-- Data provided follows --
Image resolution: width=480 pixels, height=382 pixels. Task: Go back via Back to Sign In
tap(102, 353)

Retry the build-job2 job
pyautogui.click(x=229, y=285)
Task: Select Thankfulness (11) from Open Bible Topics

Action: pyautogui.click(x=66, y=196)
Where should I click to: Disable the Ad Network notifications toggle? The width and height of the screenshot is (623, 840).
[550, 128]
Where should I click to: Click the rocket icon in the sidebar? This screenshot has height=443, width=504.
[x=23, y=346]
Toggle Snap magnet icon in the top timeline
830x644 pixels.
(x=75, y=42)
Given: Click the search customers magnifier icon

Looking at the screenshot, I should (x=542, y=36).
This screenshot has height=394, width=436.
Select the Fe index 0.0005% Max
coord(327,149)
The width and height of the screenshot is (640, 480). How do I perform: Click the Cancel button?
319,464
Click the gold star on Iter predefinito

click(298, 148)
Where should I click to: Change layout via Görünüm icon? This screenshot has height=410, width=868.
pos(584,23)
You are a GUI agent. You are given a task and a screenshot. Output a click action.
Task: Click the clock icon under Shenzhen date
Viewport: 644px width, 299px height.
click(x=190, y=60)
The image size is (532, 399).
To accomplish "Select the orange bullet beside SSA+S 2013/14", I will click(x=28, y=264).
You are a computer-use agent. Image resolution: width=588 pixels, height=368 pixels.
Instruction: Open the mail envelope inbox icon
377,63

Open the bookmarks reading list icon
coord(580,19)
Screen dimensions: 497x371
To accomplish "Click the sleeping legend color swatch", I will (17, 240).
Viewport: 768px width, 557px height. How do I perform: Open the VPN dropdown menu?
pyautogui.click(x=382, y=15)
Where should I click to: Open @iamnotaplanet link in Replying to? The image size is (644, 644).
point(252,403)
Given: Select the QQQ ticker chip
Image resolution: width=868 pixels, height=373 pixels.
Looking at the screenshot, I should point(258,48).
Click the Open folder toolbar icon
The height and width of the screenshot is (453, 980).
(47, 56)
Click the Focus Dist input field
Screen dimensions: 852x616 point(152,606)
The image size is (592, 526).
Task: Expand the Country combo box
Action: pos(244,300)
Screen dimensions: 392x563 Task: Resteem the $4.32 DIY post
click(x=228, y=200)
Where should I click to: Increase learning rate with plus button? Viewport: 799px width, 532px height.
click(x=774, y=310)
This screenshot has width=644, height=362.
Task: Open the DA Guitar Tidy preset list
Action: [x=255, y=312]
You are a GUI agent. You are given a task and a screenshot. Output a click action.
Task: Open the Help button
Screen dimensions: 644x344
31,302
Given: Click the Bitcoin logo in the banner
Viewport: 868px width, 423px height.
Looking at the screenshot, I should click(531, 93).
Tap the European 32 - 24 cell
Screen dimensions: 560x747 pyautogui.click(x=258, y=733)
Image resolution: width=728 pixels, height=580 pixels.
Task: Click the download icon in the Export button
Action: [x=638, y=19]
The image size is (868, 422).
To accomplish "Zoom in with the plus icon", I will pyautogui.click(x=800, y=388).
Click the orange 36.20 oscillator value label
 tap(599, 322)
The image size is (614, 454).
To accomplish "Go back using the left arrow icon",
-- Data provided concluded --
* **What to work on**: All lines above holding the word "accomplish" make up the answer; copy each one.

* **Your solution**:
To accomplish "Select the orange bullet beside SSA+S 2013/14", I will click(x=28, y=264).
To accomplish "Click the sleeping legend color swatch", I will (17, 240).
To accomplish "Zoom in with the plus icon", I will pyautogui.click(x=800, y=388).
To accomplish "Go back using the left arrow icon",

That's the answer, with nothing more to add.